- _TASK REQUIREMENTS_
Only one stretch of the data is wanted: the line containing "Image resolution: width=600", the line containing "Open the top navigation Search magnifier", and every line between them, copied exactly.

- _DATA FOR ANALYSIS_
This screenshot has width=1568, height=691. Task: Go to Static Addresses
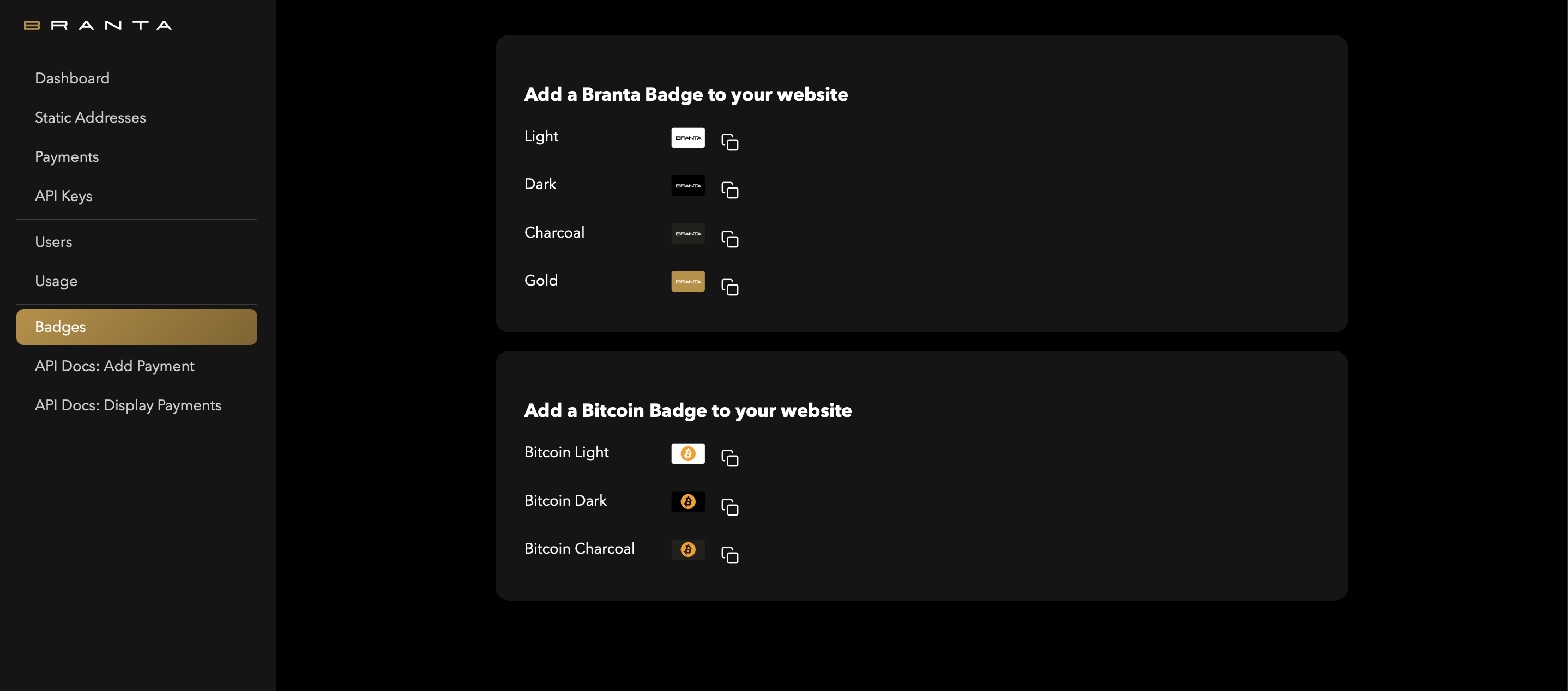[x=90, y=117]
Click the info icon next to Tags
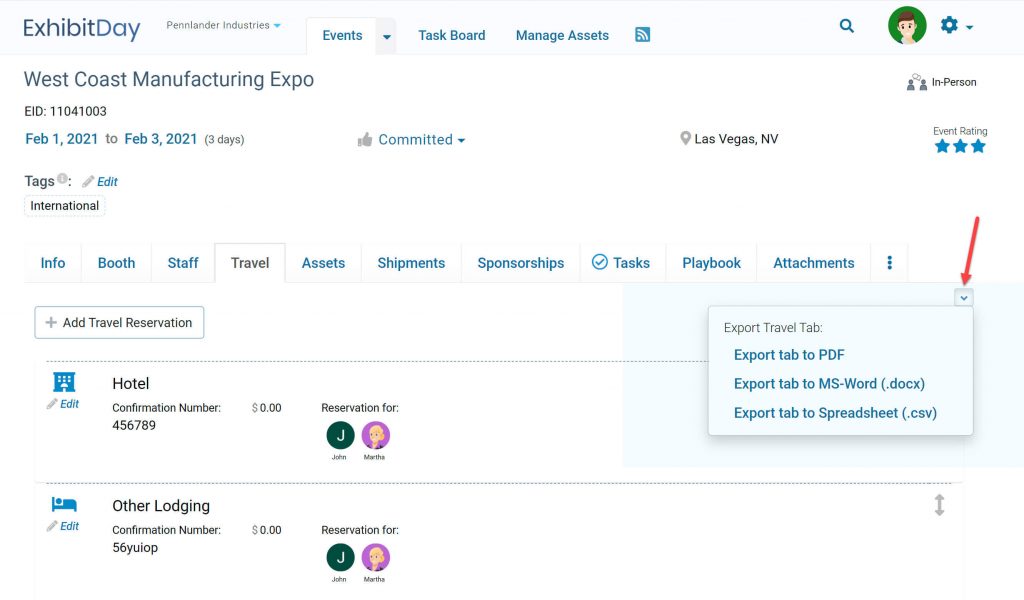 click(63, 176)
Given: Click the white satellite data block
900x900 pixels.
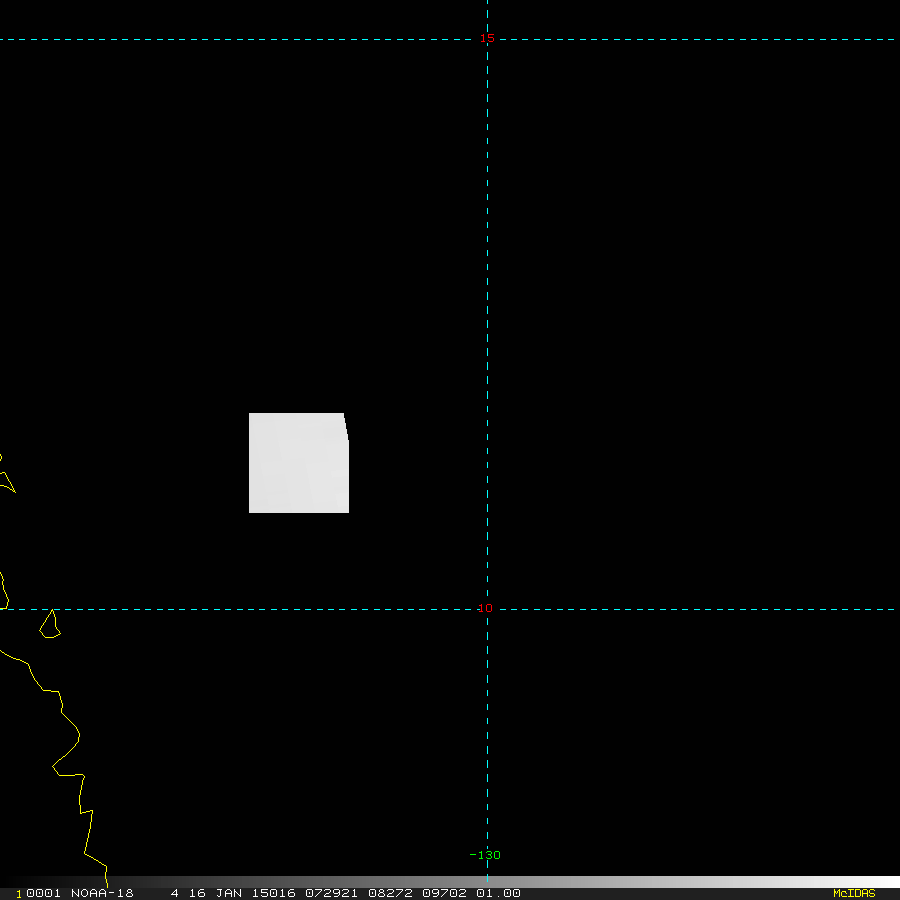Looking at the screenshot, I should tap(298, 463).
---
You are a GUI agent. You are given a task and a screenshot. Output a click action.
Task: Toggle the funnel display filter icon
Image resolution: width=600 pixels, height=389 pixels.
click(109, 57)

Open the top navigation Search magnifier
--
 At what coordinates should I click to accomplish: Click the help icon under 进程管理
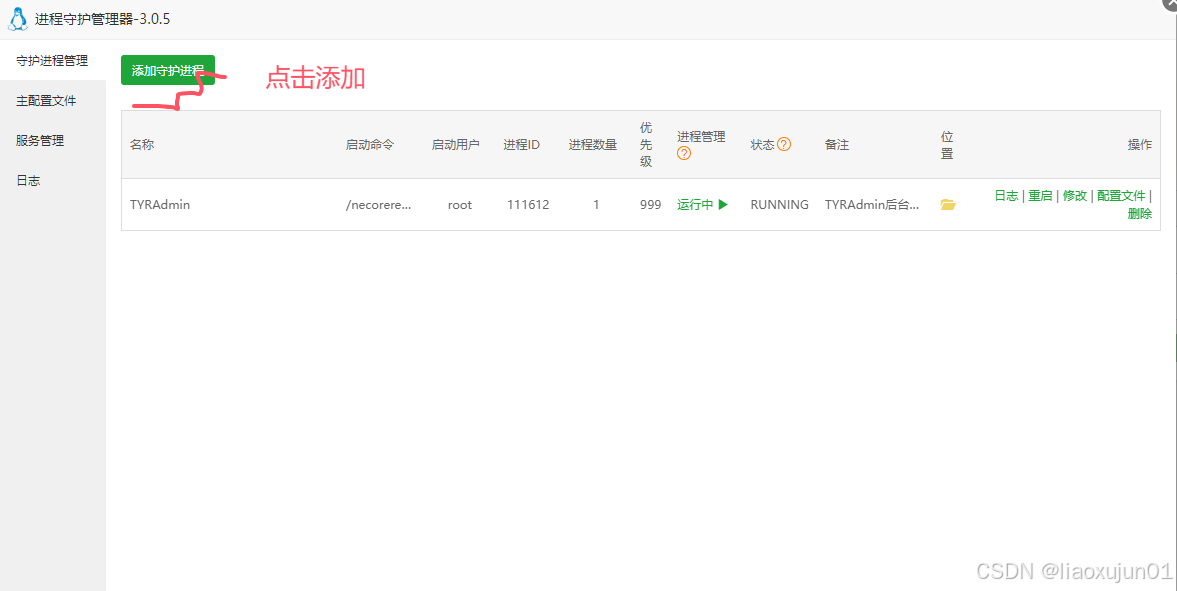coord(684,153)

- _EXERCISE SOLUTION_
Image resolution: width=600 pixels, height=389 pixels.
click(109, 57)

Open the top navigation Search magnifier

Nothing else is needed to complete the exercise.